Я выпрямился, проводив взглядом линию укреплённой оси, и вдруг ощутил на себе чужой, осторожный взгляд. Он не был враждебным, не пытался пробиться сквозь кожу, но я почувствовал его почти физически — как лёгкий порыв ветра в спину.
Медленно обернулся к дому, и — точно, не показалось. В одном из окон, будто нечаянно, мелькнули пряди её волос. Светлые, мягкие на вид, они исчезли так же быстро, как появились. Но достаточно было и этого мимолётного движения, чтобы мысли вновь сбились с ритма.

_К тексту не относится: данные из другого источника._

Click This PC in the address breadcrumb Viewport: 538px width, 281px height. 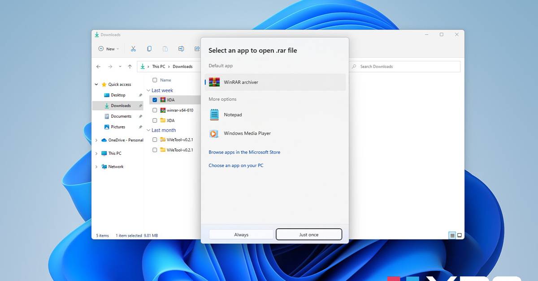pyautogui.click(x=158, y=67)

Моя рабыня? Забавно. Уже после первого же разговора это слово казалось неуместным, даже нелепым. Если уж говорить честно, то я скорее чувствовал себя её вассалом — Александра владела не положением, не имуществом, а чем-то другим. Неуловимым. Её голосом, осанкой, странной, почти невесомой уверенностью, с которой она вошла в мою жизнь, словно имела на это полное право.
Да, эта девушка умела производить впечатление. И, похоже, собиралась остаться в моих мыслях надолго.
Глава 5. Плата за гостеприимство
Александра
Комната, в которую меня проводил Орлин, оказалась удивительно просторной — особенно для рабыни, которой, по идее, полагалась лишь клетушка где-нибудь под лестницей. Я прошла внутрь, на ходу осматриваясь, и невольно замедлила шаг. Помещение, хоть и пустовато, выглядело ухоженным и… каким-то спокойным.
У окна стояла аккуратно заправленная кровать — не роскошная, но чистая, с выглаженным бельём. Неужели здесь действительно кто-то собирался принимать гостей? Или Орлин по старой привычке всегда держит комнату в порядке, на всякий случай?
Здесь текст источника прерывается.